**What you have to do:** For each entry, return the text exactly and omit any image.

--- Data shown Enclosed Below ---

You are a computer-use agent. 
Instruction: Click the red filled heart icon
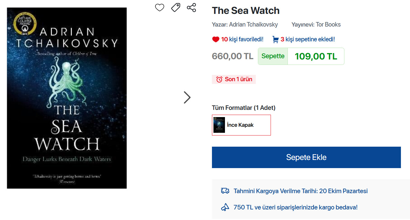click(x=216, y=40)
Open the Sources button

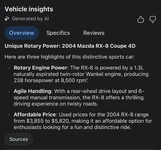(19, 139)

--- End of Enclosed Data shown ---

**Answer box:**
You are a computer-use agent. 
Instruction: Click the red filled heart icon
click(x=216, y=40)
Open the Sources button

(19, 139)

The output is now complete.